Question
Consider the Op-Amp circuit in Fig. Q1(a). Write \$V_{A}\$ in terms of \$V_{in}\$ and the resistor values algebraically.
My Try
-
Case 1 :
I see wire(+) as opened since it draw almost 0 current ideally. So, we have
$$V_A=V_{in}\left(\frac{R_3}{R_3+R_4}\right)$$
-
Case 2 :
Transform the circuit as if the following one. Since wire(+) and wire(-) ideally have no potential difference, I shorted them together.
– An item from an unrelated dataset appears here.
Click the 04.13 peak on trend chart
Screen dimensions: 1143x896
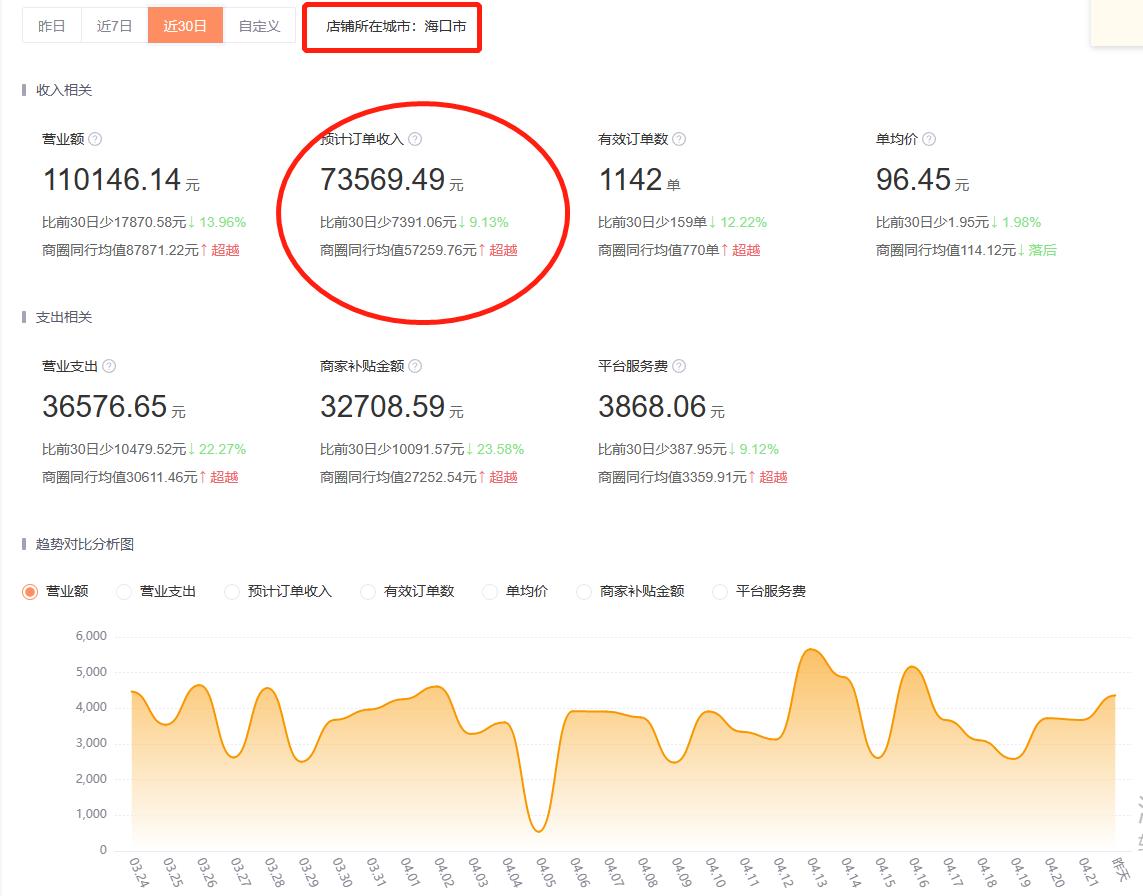(x=812, y=649)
simulate this circuit – Schematic created using CircuitLab
$$
R_{13}=\left(\frac{1}{R1}+\frac{1}{R3}\right)^{-1}\space \space \space \space and\space \space \space \space R_{24}=\left(\frac{1}{R2}+\frac{1}{R4}\right)^{-1}
$$
$$
R_{eq}=R_{13}+R_{24}
$$
Therefore,
$$
V_A=V_{in}\left(\frac{R_{13}}{R_{eq}}\right)
$$
My Questions
- For Case 1 and Case 2, which one is correct? Or, both are wrong?
- How to find the current I from \$V_{A}\$ to \$V_{out}\$? Can I calculate it from the following equation?
$$
I=\frac{0-V_A}{R_1}+\frac{V_{in}-V_A}{R_2}
$$
Thank you for your help.
Best Answer
Since the op-amp inputs are (ideally) open circuits, case 1 is correct.
Case 2 is wrong conceptually. In the actual circuit, resistors \$R_3\$ and \$R_4\$ are series connected - all of the current through \$R_4\$ is through \$R_3\$.
However, in your case 2 schematic, this is not the case; there can be a non-zero current through the wire connected the two resistor branches.
Consider the following instead:
simulate this circuit – Schematic created using CircuitLab
Now, this gives the same result as case 1.